Avec Etat de siège, Albert Camus écrit une pièce militante qui insiste sur les vices du régime totalitaire, afin d’éviter un retour à cette catastrophe historique. En jouant sur la peur des hommes, il met en valeur l’ampleur d’un pouvoir destructeur, qui ici, se personnifie sous la forme de la Peste ravageuse. Cependant, il n’est pas question de se laisser assaillir par cet état de crise, bien au contraire.
L’auteur insiste sur la révolte et la résistance des hommes, sur leur besoin de manifester, de lutter contre un pouvoir qui les prive de leurs libertés collectives et individuelles. Seules les vraies vertus comme le courage, l’audace et la bravoure seront alors récompensées.
Malgré un ton pittoresque et grave, la pièce est constituée de personnages emplis de dérision, ce qui la rend plus légère. L’humour semble être en effet le parti pris de Charlotte Rondelez. À l’aide de marionnettes aux figures humaines et aux corps de petites tailles, en chiffons, elle souhaite pousser les caricatures à leur paroxysme et instaure une dimension comique, nuancée et bien maitrisée. Les grimaces sont sur tous les visages des habitants, les voix sont transformées, les expressions exagérées et l’ironie bien présente.

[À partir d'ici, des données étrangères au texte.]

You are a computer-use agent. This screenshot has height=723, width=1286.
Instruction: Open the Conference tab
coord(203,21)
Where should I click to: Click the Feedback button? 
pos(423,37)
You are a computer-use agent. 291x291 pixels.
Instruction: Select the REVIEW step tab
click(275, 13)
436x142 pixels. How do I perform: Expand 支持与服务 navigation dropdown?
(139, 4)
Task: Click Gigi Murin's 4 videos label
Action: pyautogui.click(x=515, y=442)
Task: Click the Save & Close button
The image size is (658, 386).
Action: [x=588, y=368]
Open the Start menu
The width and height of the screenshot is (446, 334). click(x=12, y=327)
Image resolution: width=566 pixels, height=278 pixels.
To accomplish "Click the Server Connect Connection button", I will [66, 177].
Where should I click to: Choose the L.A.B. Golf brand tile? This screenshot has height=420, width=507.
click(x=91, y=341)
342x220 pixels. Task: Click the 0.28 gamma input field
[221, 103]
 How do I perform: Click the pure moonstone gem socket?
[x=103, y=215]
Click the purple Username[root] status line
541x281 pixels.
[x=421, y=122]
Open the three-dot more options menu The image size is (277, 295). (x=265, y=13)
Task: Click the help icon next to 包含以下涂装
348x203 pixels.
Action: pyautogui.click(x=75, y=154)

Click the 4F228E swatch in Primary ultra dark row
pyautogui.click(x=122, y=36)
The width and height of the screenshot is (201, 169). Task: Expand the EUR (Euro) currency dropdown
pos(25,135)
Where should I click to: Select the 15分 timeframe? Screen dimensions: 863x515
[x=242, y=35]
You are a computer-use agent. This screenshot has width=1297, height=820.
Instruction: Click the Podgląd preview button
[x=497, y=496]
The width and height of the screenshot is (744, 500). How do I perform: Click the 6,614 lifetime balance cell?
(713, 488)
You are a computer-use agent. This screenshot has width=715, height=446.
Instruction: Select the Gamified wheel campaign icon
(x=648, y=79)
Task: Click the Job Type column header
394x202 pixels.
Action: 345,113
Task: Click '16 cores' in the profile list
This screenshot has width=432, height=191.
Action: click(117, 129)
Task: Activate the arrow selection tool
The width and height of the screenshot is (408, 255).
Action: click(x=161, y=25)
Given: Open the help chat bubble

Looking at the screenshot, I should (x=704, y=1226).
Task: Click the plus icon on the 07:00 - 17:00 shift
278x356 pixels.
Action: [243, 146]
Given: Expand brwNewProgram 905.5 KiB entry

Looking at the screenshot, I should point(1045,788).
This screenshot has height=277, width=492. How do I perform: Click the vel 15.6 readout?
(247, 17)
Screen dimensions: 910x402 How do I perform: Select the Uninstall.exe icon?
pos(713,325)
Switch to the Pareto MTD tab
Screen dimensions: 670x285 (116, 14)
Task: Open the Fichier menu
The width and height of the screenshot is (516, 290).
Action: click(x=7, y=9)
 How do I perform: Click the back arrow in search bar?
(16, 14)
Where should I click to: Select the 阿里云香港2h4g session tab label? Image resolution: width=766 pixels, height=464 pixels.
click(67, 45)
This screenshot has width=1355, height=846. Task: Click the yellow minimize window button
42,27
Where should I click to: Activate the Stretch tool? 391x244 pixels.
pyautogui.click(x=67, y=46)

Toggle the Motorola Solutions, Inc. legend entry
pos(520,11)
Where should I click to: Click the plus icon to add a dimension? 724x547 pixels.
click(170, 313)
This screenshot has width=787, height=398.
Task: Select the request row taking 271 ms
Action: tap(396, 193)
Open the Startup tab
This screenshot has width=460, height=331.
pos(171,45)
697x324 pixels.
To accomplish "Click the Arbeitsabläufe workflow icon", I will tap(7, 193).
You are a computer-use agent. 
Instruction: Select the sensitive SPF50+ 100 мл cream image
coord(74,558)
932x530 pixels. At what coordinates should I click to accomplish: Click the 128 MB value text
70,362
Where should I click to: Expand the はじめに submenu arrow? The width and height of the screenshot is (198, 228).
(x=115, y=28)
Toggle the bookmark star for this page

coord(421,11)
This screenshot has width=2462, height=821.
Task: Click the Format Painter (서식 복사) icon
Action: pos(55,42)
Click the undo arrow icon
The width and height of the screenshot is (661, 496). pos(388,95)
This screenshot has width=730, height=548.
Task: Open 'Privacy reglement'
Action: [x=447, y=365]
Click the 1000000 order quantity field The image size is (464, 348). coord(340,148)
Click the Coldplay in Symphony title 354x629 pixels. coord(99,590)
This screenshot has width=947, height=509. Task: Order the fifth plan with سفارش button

La scénographie reste la plus simple possible avec un décor épuré, constitué du minimum, ce qui permet de se concentrer sur la découverte et l’approfondissement des personnages, ainsi que sur la nature du propos. Car malgré la fantaisie, le discours n’est pas dénaturé et garde toute sa force; une énergie portée par de brillants et vigoureux comédiens. Tous très atypiques, dans des rôles travaillés minutieusement, ils font naître de vraies et étonnantes personnalités sur la scène du Théâtre de Poche-Montparnasse. Une attention particulière pour Claire Boyé et Antoine Seguin, qui interprètent avec caractère, précision et nuances parfaitement maitrisées, leurs palettes de personnages.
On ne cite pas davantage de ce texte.